It could take a generation to turn tide of violent crime, London mayor warns
The Mayor of London has warned it could take a generation to turn the tide of violent crime after four fatal stabbings in less than a week.
Speaking on Radio 4's Today programme on Monday, Sadiq Khan said that the success in Glasgow at stopping bloodshed showed that similar efforts in London would take time.
He has adopted the public health approach used by authorities in the Scottish city, where bodies such as health, education, social services, housing and police worked together to stop young people becoming involved in crime.
The mayor said: "It will take some time. I know that because of the lessons we've learnt from places like Glasgow, where it took them some time to turn this round.
"To really make significant progress can take up to 10 years, a generation.
"They saw in Scotland what we are seeing in London, which is children in primary schools thinking not only is it OK to carry a knife, but it gives them a sense of belonging in joining a criminal gang and it makes them feel safer and they see nothing wrong in getting involved in this sort of behaviour."
Concerns over violent crime have been renewed after four murders in five days in the capital.
Scotland Yard said 17-year-old Malcolm Mide-Madariola was fatally knifed on Friday outside Clapham South Tube station, south London, near where he studied.
On Monday detectives arrested another teenager, also aged 17, on suspicion of his murder, and appealed for witnesses to come forward.
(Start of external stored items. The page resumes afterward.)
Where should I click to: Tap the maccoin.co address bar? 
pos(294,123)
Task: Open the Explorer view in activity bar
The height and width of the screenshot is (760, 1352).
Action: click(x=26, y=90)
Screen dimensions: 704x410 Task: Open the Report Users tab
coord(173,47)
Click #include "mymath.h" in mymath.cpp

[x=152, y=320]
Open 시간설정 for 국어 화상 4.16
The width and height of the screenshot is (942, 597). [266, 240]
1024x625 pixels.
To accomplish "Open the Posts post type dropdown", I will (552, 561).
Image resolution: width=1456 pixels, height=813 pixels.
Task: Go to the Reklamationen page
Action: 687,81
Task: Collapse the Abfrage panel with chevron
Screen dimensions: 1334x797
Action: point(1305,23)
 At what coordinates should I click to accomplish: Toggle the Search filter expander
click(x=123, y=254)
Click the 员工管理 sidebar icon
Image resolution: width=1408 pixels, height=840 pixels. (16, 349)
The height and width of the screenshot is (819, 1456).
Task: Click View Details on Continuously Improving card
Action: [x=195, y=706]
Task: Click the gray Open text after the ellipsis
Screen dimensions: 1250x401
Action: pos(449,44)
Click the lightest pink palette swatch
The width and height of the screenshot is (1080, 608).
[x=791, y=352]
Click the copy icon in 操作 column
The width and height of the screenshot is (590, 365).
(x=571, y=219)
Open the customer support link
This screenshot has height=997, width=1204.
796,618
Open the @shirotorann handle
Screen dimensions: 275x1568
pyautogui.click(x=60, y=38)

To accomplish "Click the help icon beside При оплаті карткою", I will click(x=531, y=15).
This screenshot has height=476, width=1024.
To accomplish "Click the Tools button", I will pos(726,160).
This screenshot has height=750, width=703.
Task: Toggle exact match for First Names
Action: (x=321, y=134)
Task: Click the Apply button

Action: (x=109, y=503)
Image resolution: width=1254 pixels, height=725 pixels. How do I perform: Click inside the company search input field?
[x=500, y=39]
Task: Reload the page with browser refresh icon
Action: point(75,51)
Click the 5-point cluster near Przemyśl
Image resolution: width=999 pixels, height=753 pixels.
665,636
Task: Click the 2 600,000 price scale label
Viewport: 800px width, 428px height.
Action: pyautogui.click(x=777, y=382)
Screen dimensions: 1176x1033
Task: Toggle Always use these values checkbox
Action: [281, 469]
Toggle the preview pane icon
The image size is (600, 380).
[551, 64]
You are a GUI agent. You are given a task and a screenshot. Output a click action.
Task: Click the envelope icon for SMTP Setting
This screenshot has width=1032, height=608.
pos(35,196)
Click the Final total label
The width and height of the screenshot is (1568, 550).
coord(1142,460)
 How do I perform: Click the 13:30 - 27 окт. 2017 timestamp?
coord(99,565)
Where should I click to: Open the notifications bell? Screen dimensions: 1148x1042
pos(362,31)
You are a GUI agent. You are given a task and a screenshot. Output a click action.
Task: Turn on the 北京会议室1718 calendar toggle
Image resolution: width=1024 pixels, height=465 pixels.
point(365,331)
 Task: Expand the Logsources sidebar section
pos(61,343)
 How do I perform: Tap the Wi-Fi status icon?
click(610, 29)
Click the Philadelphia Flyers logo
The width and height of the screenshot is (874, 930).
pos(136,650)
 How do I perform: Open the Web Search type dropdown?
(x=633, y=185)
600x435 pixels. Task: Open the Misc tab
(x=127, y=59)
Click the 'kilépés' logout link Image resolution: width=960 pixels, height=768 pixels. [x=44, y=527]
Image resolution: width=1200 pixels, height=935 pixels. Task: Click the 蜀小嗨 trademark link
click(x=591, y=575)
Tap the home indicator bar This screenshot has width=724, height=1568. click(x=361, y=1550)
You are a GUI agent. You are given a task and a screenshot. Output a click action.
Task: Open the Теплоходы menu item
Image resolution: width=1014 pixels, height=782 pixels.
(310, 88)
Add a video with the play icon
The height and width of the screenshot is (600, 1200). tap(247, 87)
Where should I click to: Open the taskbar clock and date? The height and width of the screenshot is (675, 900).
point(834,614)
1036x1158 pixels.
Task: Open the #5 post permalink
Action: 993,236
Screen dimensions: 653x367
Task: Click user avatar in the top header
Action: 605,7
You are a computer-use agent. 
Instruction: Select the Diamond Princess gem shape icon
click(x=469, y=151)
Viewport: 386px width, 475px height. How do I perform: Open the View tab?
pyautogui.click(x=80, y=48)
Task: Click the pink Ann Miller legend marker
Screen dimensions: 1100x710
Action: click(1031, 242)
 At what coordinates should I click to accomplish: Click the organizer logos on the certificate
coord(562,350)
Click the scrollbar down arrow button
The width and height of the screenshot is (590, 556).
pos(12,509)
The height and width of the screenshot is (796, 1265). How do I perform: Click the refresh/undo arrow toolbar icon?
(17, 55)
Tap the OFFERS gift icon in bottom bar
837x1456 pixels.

The boy, from Peckham, south-east London, was attacked less than a day after 15-year-old Jay Hughes was killed in Bellingham, south-east London, by a stab wound to the heart.
Meanwhile, a man believed to be aged 22 was fatally stabbed in Samos Road, Anerley, south London, at about 12.30pm on Sunday.
And Rocky Djelal, 38, was fatally knifed at about lunchtime on Halloween as children played nearby in Southwark Park, Rotherhithe, south-east London.
Metropolitan Police Commander Stuart Cundy said on Monday that it had been a "terrible" few days in the capital as he announced that hundreds more police officers would be on duty.
He said: "Tragically, we have had four murders since Wednesday of last week, none of them are connected.
"That's four families, four groups of friends and acquaintances, who have all been tragically affected by this senseless violence."
The Met's violent crime taskforce has carried out more than 21,000 weapons searches since April, seizing hundreds of guns and knives.
There have now been 116 homicides in London so far this year.
Home Office minister Victoria Atkins blamed a change in the nature of crime, rather than cuts in police numbers, for the recent spike in gang-related violence in London and other cities.
She told Today that an intensive Government review had shown that "the claim about police numbers isn't supported by the evidence of previous spikes in serious violence".
Ms Atkins said: "We are all, I think, realising that the nature of crime is changing.
"Of course, violence has been around as long as human beings have been around, but we have seen - and the Met Commissioner herself has talked about - the ways in which gangs are much more ruthless than they used to be.
"The levels of violence which doctors are now seeing in A&Es show that incidents which before perhaps wouldn't have resulted in fatalities now are resulting in fatalities.
"We and the police and others have to face up to the reality that criminals are changing their crime types and we have to be able to tackle that."
However Mr Khan told the broadcaster: "The Home Office's own officials, in a leaked document, said there is a link between police officer numbers going down and crime going up.
"The cross-party Home Affairs Select Committee published a scathing report two weeks ago talking about the link between a cut in police resources and the increase in crime.
"The most senior police officers in the country have said it's naive to think there's not a link between cutting police numbers and an increase in violent crime."
Asked about Mr Khan's suggestion that it could take a generation to turn the tide on violence, the Prime Minister's official spokesman said: "It's something we need to be focused on finding solutions to from today."